Activity -> All of the data below needs to be set down again, exactly as shown.

BEGIN Records for the task

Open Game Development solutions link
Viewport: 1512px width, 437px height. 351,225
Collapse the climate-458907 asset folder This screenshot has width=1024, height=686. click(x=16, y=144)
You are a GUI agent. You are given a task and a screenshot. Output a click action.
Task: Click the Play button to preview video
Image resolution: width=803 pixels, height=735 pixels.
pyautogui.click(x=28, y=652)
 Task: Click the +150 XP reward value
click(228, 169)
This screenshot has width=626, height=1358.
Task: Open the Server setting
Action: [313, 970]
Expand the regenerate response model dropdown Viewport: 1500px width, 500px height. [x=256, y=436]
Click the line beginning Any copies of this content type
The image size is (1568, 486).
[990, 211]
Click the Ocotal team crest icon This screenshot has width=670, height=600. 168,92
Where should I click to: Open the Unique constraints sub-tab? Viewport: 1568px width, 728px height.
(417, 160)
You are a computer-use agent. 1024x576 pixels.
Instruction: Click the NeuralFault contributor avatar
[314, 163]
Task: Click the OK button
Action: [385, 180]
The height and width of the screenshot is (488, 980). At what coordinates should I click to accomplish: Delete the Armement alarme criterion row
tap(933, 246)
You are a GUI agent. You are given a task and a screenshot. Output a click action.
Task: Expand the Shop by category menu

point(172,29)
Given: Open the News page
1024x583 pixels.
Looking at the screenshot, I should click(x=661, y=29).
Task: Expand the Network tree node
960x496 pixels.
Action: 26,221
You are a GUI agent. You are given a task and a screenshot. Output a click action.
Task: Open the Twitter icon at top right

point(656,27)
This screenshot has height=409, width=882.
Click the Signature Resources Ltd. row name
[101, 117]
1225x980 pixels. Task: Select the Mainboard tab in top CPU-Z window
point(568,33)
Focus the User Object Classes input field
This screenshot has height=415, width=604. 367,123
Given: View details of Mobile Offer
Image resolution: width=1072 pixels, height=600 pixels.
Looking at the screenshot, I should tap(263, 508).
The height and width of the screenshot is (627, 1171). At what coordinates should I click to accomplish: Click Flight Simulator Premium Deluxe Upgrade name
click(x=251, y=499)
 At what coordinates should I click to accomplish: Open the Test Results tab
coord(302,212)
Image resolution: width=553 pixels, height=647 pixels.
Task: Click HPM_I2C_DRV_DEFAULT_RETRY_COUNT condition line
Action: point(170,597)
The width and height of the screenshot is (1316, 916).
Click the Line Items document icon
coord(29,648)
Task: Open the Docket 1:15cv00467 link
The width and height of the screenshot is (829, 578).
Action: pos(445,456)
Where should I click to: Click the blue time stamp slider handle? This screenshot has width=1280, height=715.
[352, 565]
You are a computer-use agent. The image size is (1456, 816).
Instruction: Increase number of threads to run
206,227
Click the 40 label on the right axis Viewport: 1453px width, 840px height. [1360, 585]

END Records for the task

Answer to this problem ->
Open Game Development solutions link
Viewport: 1512px width, 437px height. 351,225
Collapse the climate-458907 asset folder This screenshot has width=1024, height=686. click(x=16, y=144)
You are a GUI agent. You are given a task and a screenshot. Output a click action.
Task: Click the Play button to preview video
Image resolution: width=803 pixels, height=735 pixels.
pyautogui.click(x=28, y=652)
 Task: Click the +150 XP reward value
click(228, 169)
This screenshot has width=626, height=1358.
Task: Open the Server setting
Action: [313, 970]
Expand the regenerate response model dropdown Viewport: 1500px width, 500px height. [x=256, y=436]
Click the line beginning Any copies of this content type
The image size is (1568, 486).
[990, 211]
Click the Ocotal team crest icon This screenshot has width=670, height=600. 168,92
Where should I click to: Open the Unique constraints sub-tab? Viewport: 1568px width, 728px height.
(417, 160)
You are a computer-use agent. 1024x576 pixels.
Instruction: Click the NeuralFault contributor avatar
[314, 163]
Task: Click the OK button
Action: [385, 180]
The height and width of the screenshot is (488, 980). At what coordinates should I click to accomplish: Delete the Armement alarme criterion row
tap(933, 246)
You are a GUI agent. You are given a task and a screenshot. Output a click action.
Task: Expand the Shop by category menu

point(172,29)
Given: Open the News page
1024x583 pixels.
Looking at the screenshot, I should click(x=661, y=29).
Task: Expand the Network tree node
960x496 pixels.
Action: 26,221
You are a GUI agent. You are given a task and a screenshot. Output a click action.
Task: Open the Twitter icon at top right

point(656,27)
This screenshot has height=409, width=882.
Click the Signature Resources Ltd. row name
[101, 117]
1225x980 pixels. Task: Select the Mainboard tab in top CPU-Z window
point(568,33)
Focus the User Object Classes input field
This screenshot has height=415, width=604. 367,123
Given: View details of Mobile Offer
Image resolution: width=1072 pixels, height=600 pixels.
Looking at the screenshot, I should tap(263, 508).
The height and width of the screenshot is (627, 1171). At what coordinates should I click to accomplish: Click Flight Simulator Premium Deluxe Upgrade name
click(x=251, y=499)
 At what coordinates should I click to accomplish: Open the Test Results tab
coord(302,212)
Image resolution: width=553 pixels, height=647 pixels.
Task: Click HPM_I2C_DRV_DEFAULT_RETRY_COUNT condition line
Action: point(170,597)
The width and height of the screenshot is (1316, 916).
Click the Line Items document icon
coord(29,648)
Task: Open the Docket 1:15cv00467 link
The width and height of the screenshot is (829, 578).
Action: pos(445,456)
Where should I click to: Click the blue time stamp slider handle? This screenshot has width=1280, height=715.
[352, 565]
You are a computer-use agent. The image size is (1456, 816).
Instruction: Increase number of threads to run
206,227
Click the 40 label on the right axis Viewport: 1453px width, 840px height. [1360, 585]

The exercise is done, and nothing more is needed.